■ **Task instructions**
Convert each line of the entries below into a Markdown table with the columns "Row" and "Line," numbering the rows and omitting blank lines. Leave the pictures out of the table.

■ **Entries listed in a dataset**
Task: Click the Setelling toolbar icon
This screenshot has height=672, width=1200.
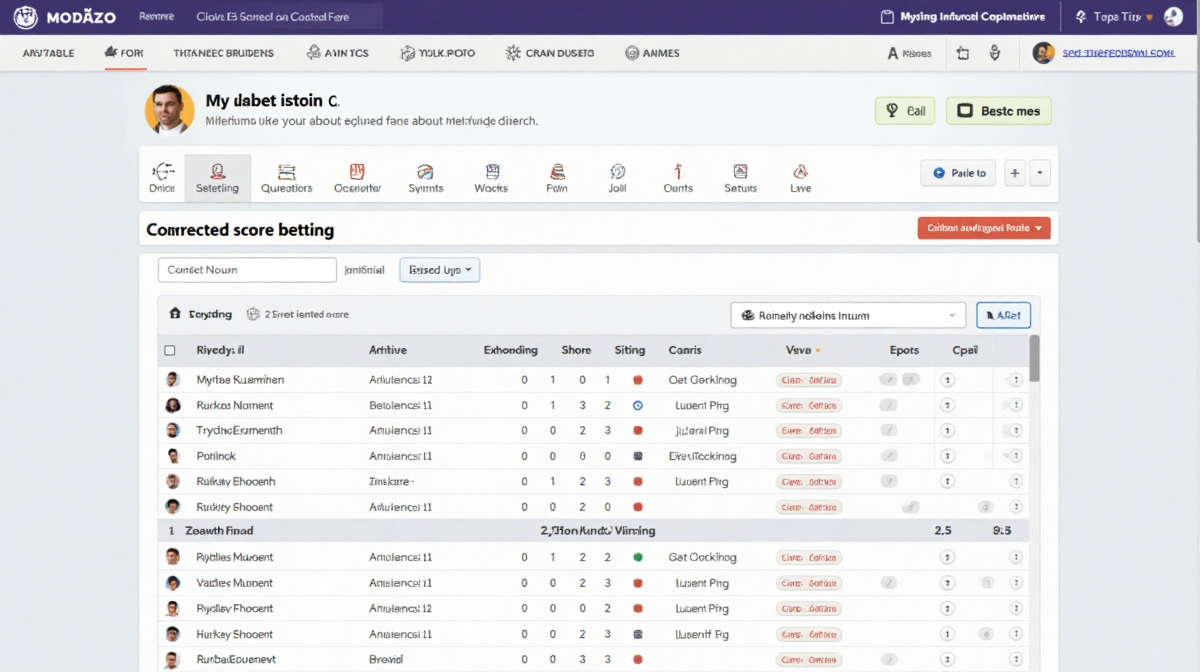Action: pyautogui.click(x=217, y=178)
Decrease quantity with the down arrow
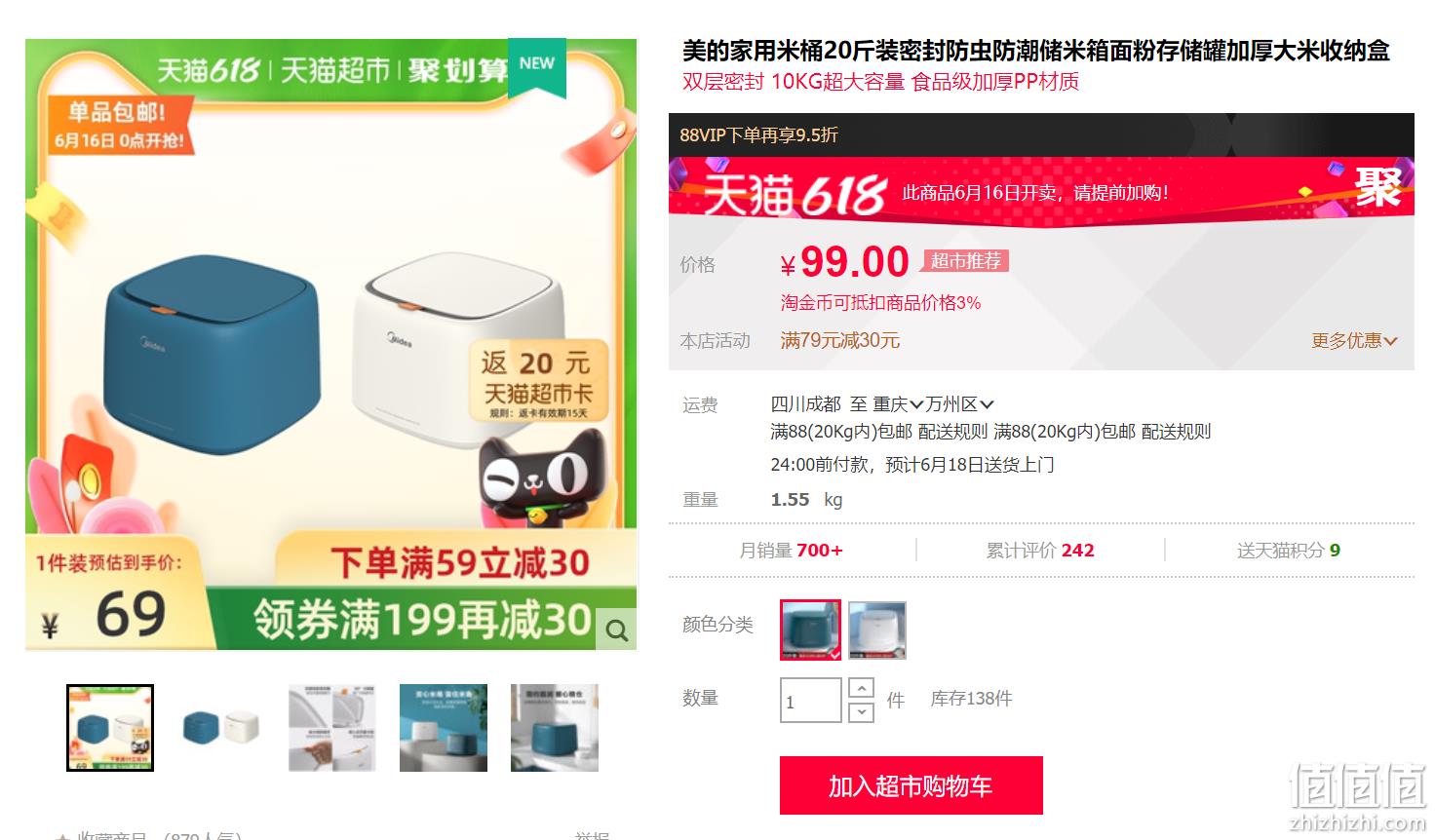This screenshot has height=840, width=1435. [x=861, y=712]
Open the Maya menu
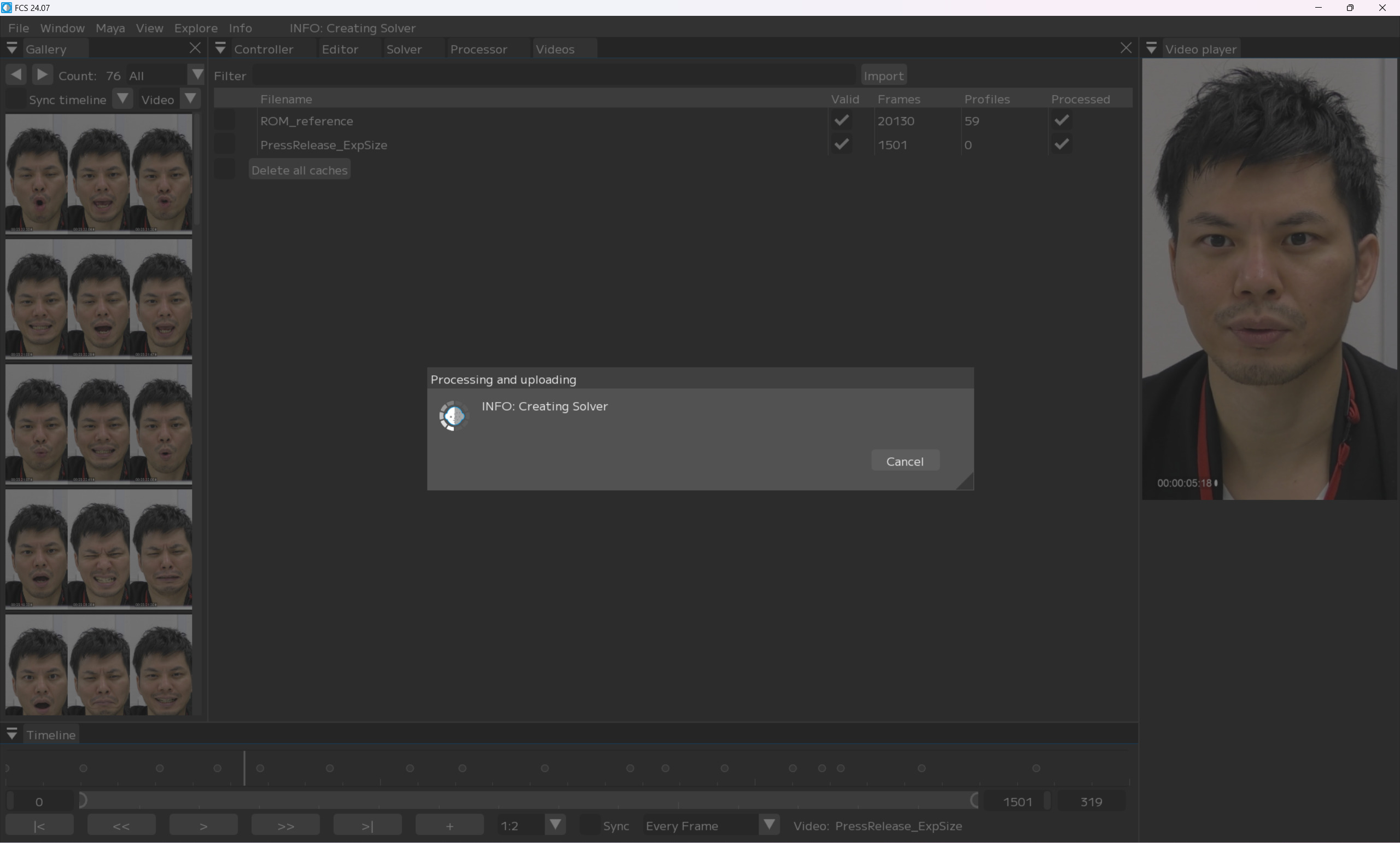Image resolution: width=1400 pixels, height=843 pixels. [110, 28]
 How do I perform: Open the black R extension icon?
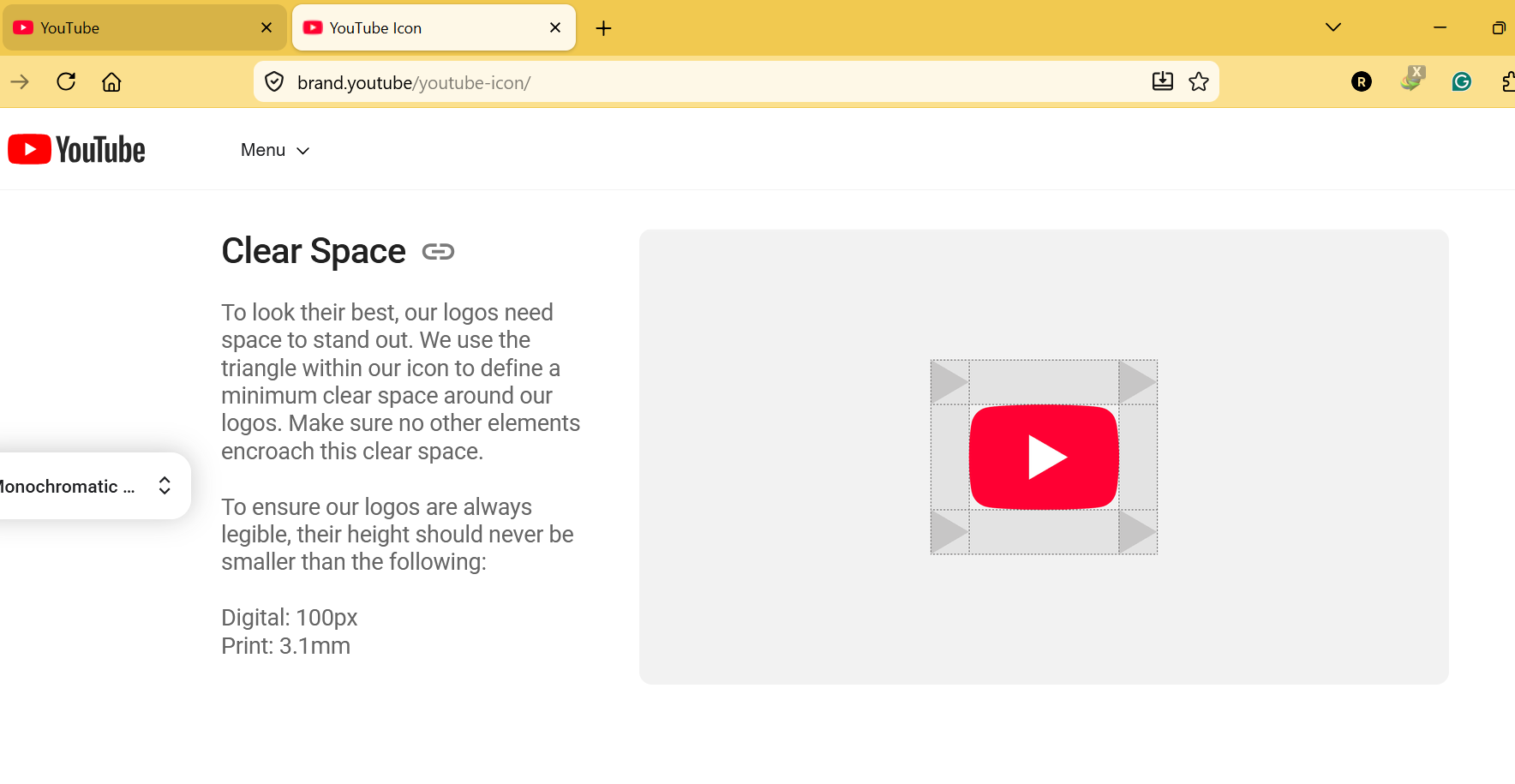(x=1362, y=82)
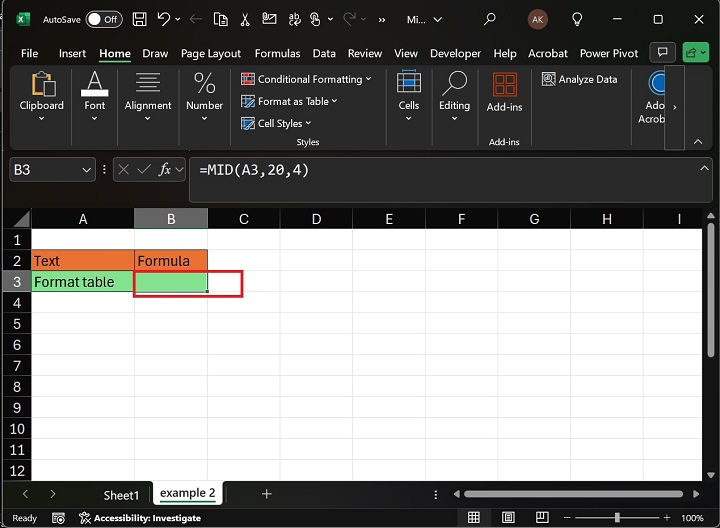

■ **The answer**
| Row | Line |
|---|---|
| 1 | Task: Click the Setelling toolbar icon |
| 2 | This screenshot has height=672, width=1200. |
| 3 | Action: pyautogui.click(x=217, y=178) |
| 4 | Decrease quantity with the down arrow |
| 5 | This screenshot has height=840, width=1435. [x=861, y=712] |
| 6 | Open the Maya menu |
| 7 | Image resolution: width=1400 pixels, height=843 pixels. [110, 28] |
| 8 |  How do I perform: Open the black R extension icon? |
| 9 | (x=1362, y=82) |